[Saved entries]
==========

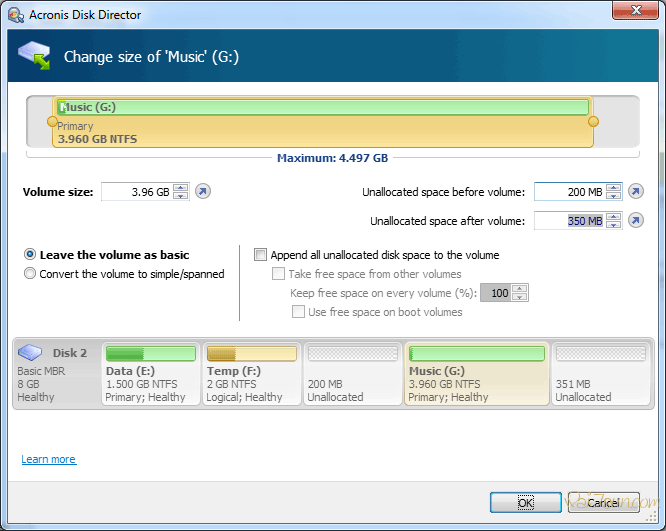Click the Disk 2 drive icon

coord(31,353)
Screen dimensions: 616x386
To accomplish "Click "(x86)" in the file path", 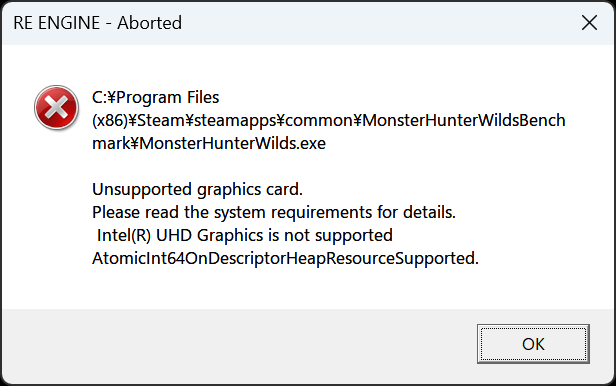I will [110, 120].
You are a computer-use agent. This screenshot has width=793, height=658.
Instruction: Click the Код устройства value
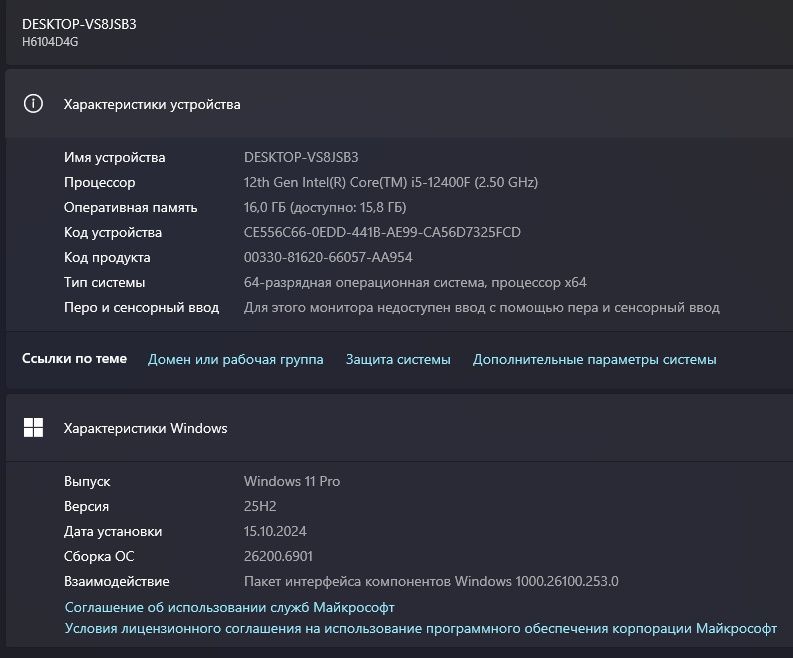coord(382,233)
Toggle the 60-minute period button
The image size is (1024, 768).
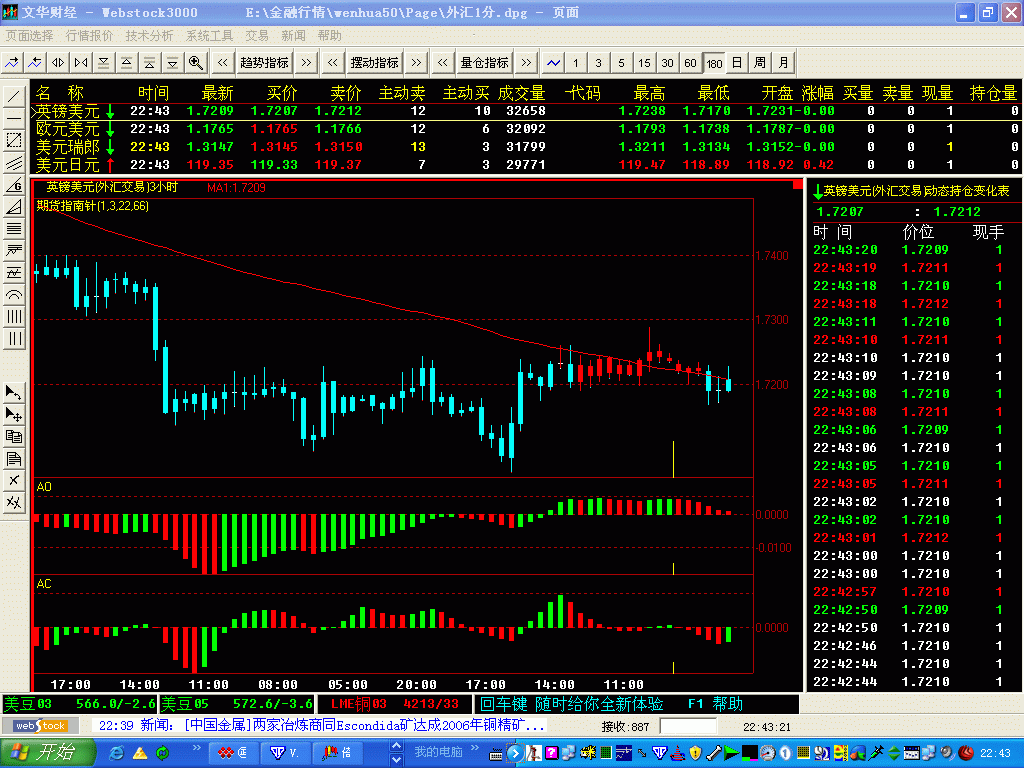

==========

▶ [Written instruction] Arrange the rows from the line containing "You are a computer-use" through the end of the rows as a Markdown table with the columns Number and Line, skipping blank lines and leaving out the pictures.

▶ [Written solution]
| Number | Line |
|---|---|
| 1 | You are a computer-use agent. This screenshot has width=793, height=658. |
| 2 | Instruction: Click the Код устройства value |
| 3 | coord(382,233) |
| 4 | Toggle the 60-minute period button |
| 5 | The image size is (1024, 768). |